HTML deployment of quizzes means the ability to deploy a Qedoc learning module as a sequences of web pages.
This article is here because we get asked questions about "HTML deployment" or "HTML conversion" of Qedoc. In fact there are a variety of much better ways to integrate Qedoc into a web environment than mere HTML-conversion.
Putting Qedoc modules into web pages and web applications
There are a large number of ways to integrate Qedoc modules into web pages and web applications. These are generally better than and/or easier than HTML conversion.

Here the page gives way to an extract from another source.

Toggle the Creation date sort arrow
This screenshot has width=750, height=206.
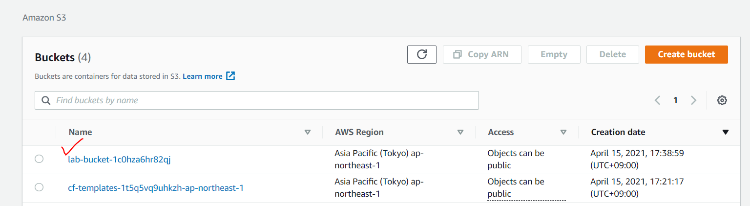point(726,132)
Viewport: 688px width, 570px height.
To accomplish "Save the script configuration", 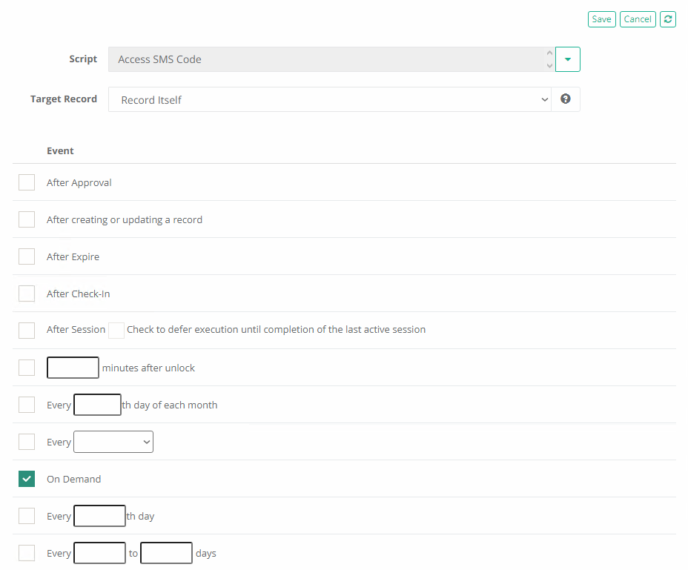I will [601, 19].
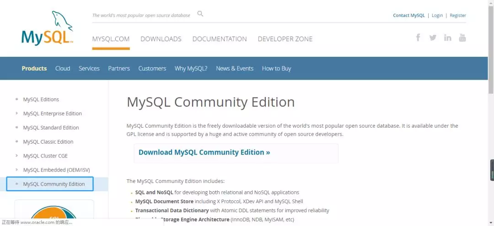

- Web launching of quizzes, which involves the insertion of "launch me" buttons onto your web pages. Every module in the Qedoc repository has such a "launch me" button and you can drop the code into your own website. This is the most popular (and by far the easiest) way to put Qedoc onto your website. The technical details are discussed under JNLP deployment but ordinary users just need to drop in the code.
- Moodle integration
- In version 1.4.4, support for Moodle XML format was added for both importing and exporting quizzes. This has the advantage of linking Qedoc into the world's leading open source virtual learning environment (Moodle), where learners can take their quizzes in a purely browser-based online environment. The downside is that Moodle's user interface isn't yet as interactive as that of the Qedoc Quiz Player and doesn't offer as many question types.
- As of version 2.7.0, the Qedoc Quiz Player can be integrated directly into Moodle and interact with Moodle. For example, if the Qedoc Player is launched from Moodle, the Qedoc Player receives a temporary pointer to a record of the user's identity and can submit results back into Moodle for that user. This places the entire ability of the Qedoc software at Moodle's disposal - e.g. all 100+ question types can be used from within Moodle, rather than the half dozen or so supported by Moodle's "quiz module".
- SCORM packaging
- LMS/VLE integration, allowing developers of learning management systems and virtual learning environments to adapt their products to allow Qedoc integration.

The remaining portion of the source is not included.